Mechanism and bioinformatics analysis of the effect of berberine-enhanced fluconazole against drug-resistant Candida albicans

Biofilms produced by Candida albicans present a challenge in treatment with antifungal drug.

Enhancing the sensitivity to fluconazole (FLC) is a reasonable method for treating FLC-resistant species.

Moreover, several lines of evidence have demonstrated that berberine (BBR) can have antimicrobial effects.

The aim of this study was to clarify the underlying mechanism of these effects.

We conducted a comparative study of the inhibition of FLC-resistant strain growth by FLC treatment alone, BBR treatment alone, and the synergistic effect of combined FLC and BBR treatment.

Twenty-four isolated strains showed distinct biofilm formation capabilities.

The antifungal effect of combined FLC and BBR treatment in terms of the growth and biofilm formation of Candida albicans species was determined via checkerboard, time-kill, and fluorescence microscopy assays.

The synergistic effect of BBR and FLC downregulated the expression of the efflux pump genes CDR1 and MDR , the hyphal gene HWP1 , and the adhesion gene ALS3 ; however, the gene expression of the transcriptional repressor TUP1 was upregulated following treatment with this drug combination.

Furthermore, the addition of BBR led to a marked reduction in cell surface hydrophobicity.

To identify resistance-related genes and virulence factors through genome-wide sequencing analysis, we investigated the inhibition of related resistance gene expression by the combination of BBR and FLC, as well as the associated signaling pathways and metabolic pathways.

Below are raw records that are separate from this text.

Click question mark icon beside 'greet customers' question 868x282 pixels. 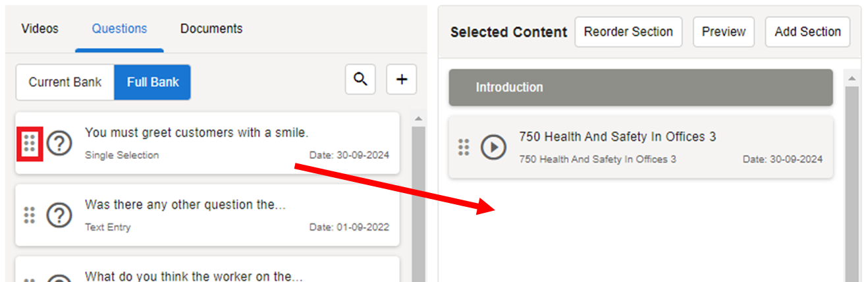point(59,143)
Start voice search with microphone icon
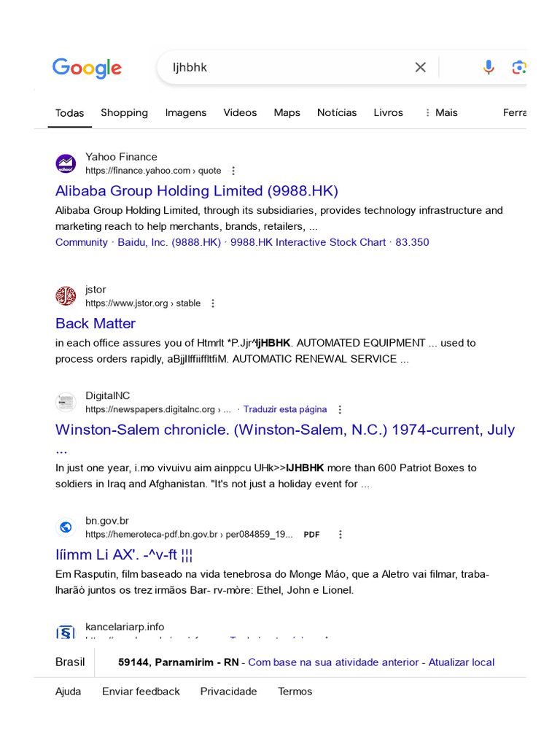 [488, 67]
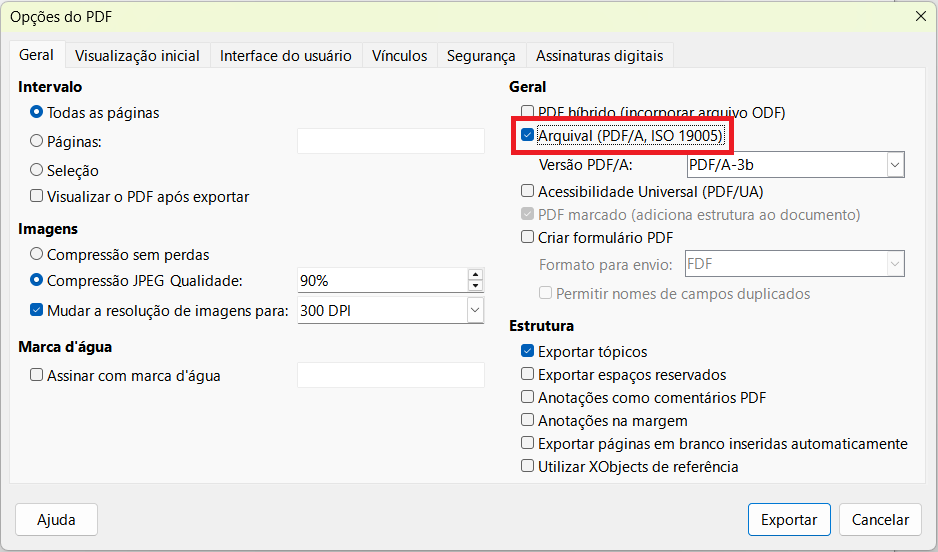938x552 pixels.
Task: Enable PDF híbrido checkbox
Action: tap(528, 113)
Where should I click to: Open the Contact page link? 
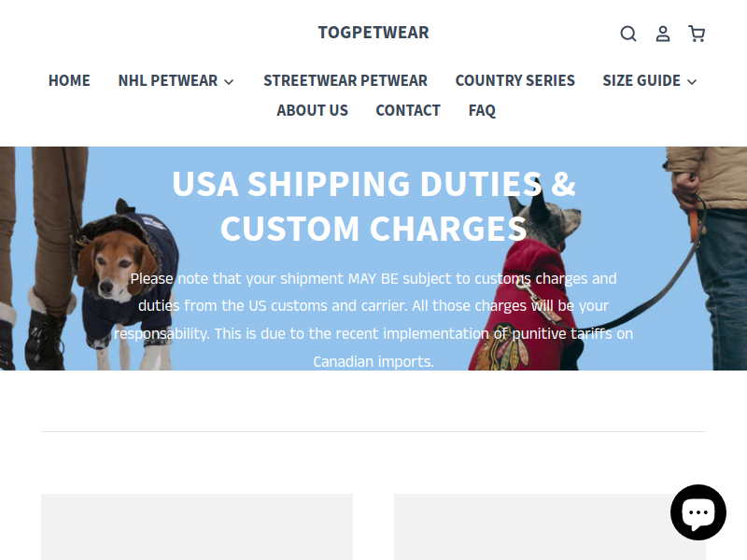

The KEGG metabolic map showed that the metabolic genes in this strain are mainly involved in amino acid and carbon metabolism.

The metabolic pathway map showed that several ergosterol (ERG) genes were involved in the synthesis of cell membrane sterols, which may be related to drug resistance.

In this study, BBR + FLC combination treatment upregulated the expression of the ERG1 , ERG3, ERG4, ERG5, ERG24 , and ERG25 genes and downregulated the expression of the ERG6 and ERG9 genes compared with fluconazole treatment alone ( p  < 0.05).